Due to its heavy reliance on the manufacturing sector, Taiwan and China have established a RMB clearing system.
This will allow Taiwan's manufacturers invoice and settle their mainland trades directly in RMB, rather than swapping from RMB to USD first before final conversion to NTD.
Taiwan's manufacturers will benefit from less exchange rates associated with USD volatility. They will also benefit from lower transaction costs. Also, Taiwanese enterprises operating in China are now able to repatriate their RMB funds back to Taiwan.
Since a significant share of such monetary transfer was made through unofficial channels due to China's tight capital controls, the newly-established clearing mechanism would bring many of the underground activities across the Strait to the surface.
As for the financial sector, the growth of RMB liquidity pool may open up the avenue for RMB-denominated wealth management businesses in Taiwan.
However, unlike Singapore, Taiwan is yet an international financial hub. Such RMB business and products would hence be primarily offered to the local investors.
With respect to the RMB-denominated bond market, some issues need to be addressed first before it can thrive. For instance, a credit rating of BBB or higher is currently required to be listed on the Taiwan's international board.
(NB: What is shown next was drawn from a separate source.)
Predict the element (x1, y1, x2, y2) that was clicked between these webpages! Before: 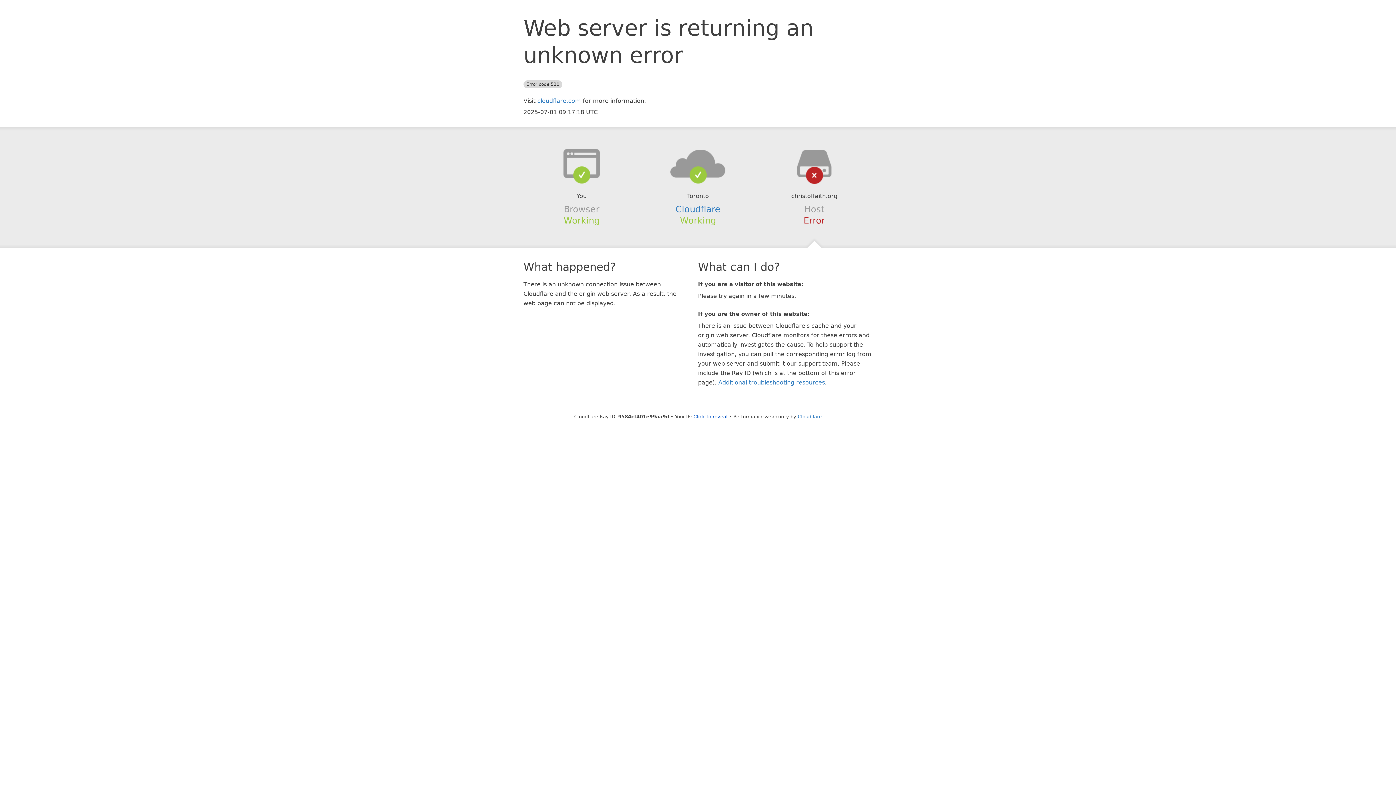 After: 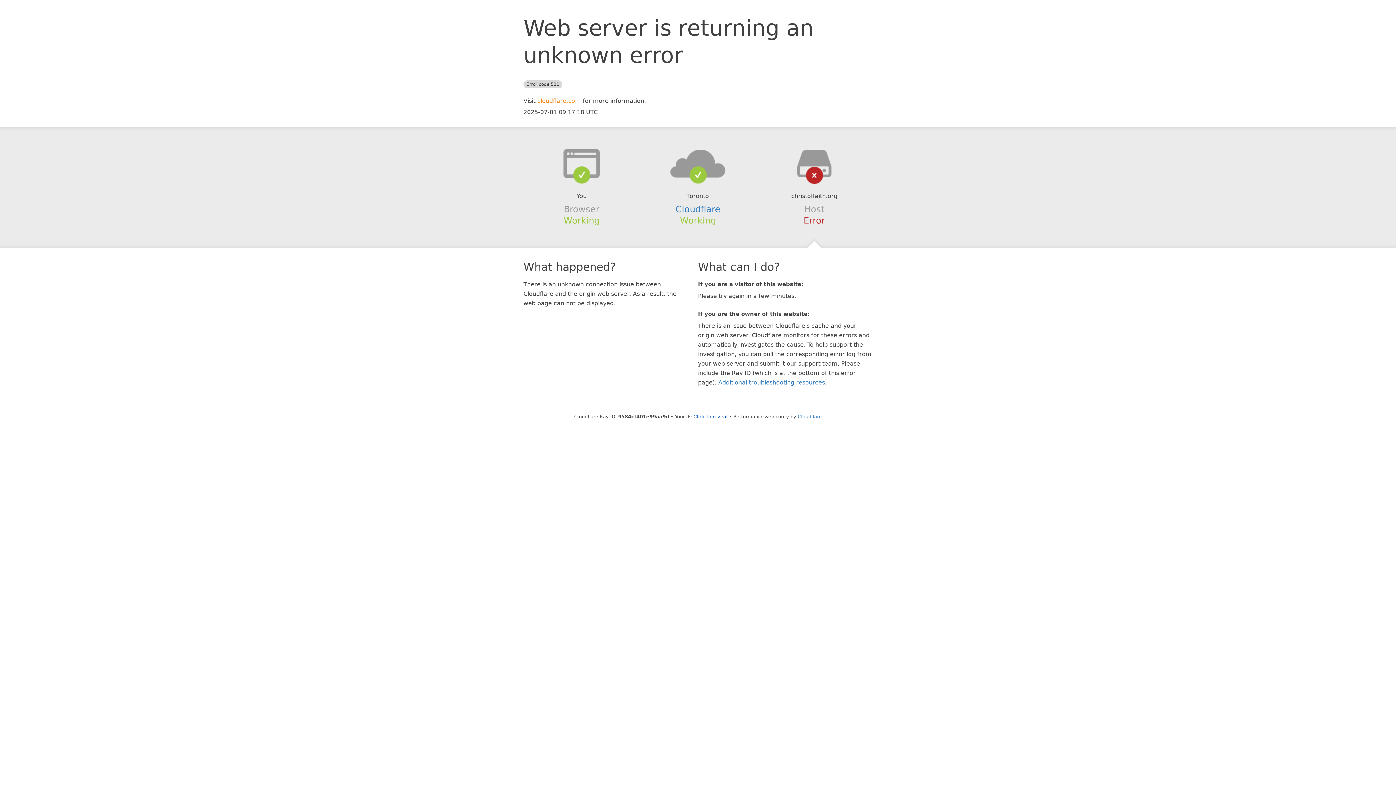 Action: bbox: (537, 97, 581, 104) label: cloudflare.com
Meanwhile, Chinese enterprises and financial institutions are prohibited from issuing debt in Taiwan.
These could be serious hurdles to the market development as Chinese names are the majority of issuers of dim sum bond (Chart 1) and most of them are unrated.
A stalled RMB-denominated bond market will rein in RMB business development in other sectors such as banks, asset funds and insurance companies as they are the traditional bond buyers based on Hong Kong's experience.